An individual is not regarded as having an impairment when the impairment is both transitory and minor. 29 C.F.R. § 1630.2(g)(l)(iii). The regulations expressly state that it may be a defense to the regarded as prong “that the impairment is (in the case of an actual impairment) or would be (in the case of a perceived impairment) ‘transitory and minor.’” 29 C.F.R. §§ 1630.2(j)(l)(ix), '1630.15(f). The defense is to be determined objectively, and Defendants must show that the impairment is both transitory and minor. 29 C.F.R. § 1631.15(f). A transitory impairment is one that lasts or is expected to last six months or less. Id.

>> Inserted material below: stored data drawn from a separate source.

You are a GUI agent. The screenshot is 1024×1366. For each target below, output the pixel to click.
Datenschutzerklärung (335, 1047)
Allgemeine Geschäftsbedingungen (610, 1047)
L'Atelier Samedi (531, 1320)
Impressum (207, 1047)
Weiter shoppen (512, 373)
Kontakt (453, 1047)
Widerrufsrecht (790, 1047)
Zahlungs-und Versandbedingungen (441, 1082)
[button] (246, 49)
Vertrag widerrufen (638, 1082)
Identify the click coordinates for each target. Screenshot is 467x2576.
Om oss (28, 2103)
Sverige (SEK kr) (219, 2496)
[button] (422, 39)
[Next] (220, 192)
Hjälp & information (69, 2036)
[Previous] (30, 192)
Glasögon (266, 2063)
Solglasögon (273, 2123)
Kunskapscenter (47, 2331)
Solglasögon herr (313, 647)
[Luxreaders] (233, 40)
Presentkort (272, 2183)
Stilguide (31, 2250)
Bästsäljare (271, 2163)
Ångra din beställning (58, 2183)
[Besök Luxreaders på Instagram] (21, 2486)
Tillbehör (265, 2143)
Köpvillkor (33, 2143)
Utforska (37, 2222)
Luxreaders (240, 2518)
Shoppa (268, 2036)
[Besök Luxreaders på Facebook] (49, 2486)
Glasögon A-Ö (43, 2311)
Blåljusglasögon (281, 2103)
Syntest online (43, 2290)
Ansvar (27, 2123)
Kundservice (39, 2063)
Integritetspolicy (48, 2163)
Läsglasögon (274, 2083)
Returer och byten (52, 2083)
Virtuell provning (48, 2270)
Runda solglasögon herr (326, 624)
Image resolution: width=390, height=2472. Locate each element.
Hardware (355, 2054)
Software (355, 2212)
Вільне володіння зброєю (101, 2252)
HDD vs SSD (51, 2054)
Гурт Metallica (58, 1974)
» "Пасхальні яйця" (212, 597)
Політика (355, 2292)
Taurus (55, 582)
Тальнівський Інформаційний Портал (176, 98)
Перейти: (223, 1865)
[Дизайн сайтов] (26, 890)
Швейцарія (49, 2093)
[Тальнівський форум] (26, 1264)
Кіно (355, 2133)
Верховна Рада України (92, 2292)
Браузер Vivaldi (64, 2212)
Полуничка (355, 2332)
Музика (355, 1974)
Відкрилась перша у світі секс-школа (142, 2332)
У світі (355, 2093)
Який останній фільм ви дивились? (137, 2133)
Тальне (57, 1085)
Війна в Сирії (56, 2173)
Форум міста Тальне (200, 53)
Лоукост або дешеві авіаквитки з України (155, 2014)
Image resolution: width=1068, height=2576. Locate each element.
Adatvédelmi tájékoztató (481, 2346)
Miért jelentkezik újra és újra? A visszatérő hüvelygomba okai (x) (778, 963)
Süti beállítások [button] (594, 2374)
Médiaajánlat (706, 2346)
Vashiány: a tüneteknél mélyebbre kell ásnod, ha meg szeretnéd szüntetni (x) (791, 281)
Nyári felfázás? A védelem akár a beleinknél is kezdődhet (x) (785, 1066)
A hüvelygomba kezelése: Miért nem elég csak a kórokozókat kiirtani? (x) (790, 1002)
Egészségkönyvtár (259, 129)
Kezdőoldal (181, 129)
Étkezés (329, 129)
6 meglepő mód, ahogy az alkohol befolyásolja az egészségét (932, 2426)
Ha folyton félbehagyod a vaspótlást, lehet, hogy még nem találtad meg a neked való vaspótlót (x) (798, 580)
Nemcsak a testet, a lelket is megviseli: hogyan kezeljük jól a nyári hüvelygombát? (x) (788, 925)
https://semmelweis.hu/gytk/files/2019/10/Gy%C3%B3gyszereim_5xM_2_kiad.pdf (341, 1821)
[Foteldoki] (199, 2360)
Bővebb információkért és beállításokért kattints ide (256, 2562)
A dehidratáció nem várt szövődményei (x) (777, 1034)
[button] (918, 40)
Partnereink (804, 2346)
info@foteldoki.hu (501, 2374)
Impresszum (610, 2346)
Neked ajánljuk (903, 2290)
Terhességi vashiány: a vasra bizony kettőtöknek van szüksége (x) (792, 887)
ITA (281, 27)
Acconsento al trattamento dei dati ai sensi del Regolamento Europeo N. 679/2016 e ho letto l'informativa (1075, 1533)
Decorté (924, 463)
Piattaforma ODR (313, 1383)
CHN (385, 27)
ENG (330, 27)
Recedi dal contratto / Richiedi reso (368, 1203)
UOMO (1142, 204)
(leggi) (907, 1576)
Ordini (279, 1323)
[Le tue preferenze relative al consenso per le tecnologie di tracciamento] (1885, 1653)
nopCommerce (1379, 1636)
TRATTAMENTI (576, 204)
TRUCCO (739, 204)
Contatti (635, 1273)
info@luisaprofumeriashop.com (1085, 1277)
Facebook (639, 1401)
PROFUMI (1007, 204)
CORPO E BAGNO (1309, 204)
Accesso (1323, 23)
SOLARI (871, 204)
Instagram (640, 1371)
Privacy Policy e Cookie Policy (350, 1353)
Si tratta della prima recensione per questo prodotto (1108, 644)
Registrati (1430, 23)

Plaintiffs argument that Defendants regarded him as disabled fails as a matter of law. Here, an objective survey of the record reveals that Defendants show the dehydration episode was a transitory and minor impairment. Plaintiff stated himself that the effects lasted only a few hours. Additionally, two follow up doctor visits, which occurred at some point between July 9th and July 24th, resulted in a clean bill of health and no work restrictions or extended recuperation time. An impairment that subsides within a few hours, requires minimal recuperation time and no continuing treatments or restrictions is clearly both transitory and minor. Defendants have adequately established a viable defense, and therefore Plaintiffs argument fails as a matter of law.
Hi. Record of Disability
The regulations state that an individual has a record of a disability “if the individual has a history of, or has been misclassified as having, a mental or physical impairment that substantially limits one or more major life activities. 29 C.F.R. § 1630.2(k)(l). Here, Plaintiff provides no evidence supporting a record of impairment. The only place Plaintiff mentions this argument is in his First Amended Complaint. Defendants submit evidence showing that Plaintiff never advised Defendants that he had any type of disability. Plaintiffs response failed to address the issue altogether, and as a result, no genuine issue of material fact exists. Plaintiff, as a matter of law, does not show that he is disabled under the record of disability prong.
CONCLUSION
For the above reasons, Defendants are entitled to summary judgment on all of Plaintiffs claims.
IT IS SO ORDERED.
. Plaintiff answered "yes” or "absolutely” to the following questions: "Was your vision substantially limited? ... Was your eating ability substantially limited? ... Was your ability to walk substantially limited? ... Was your speaking substantially limited? ... Was your breathing affected and substantially limited? ... [Y]our thinking and concentration was limited?”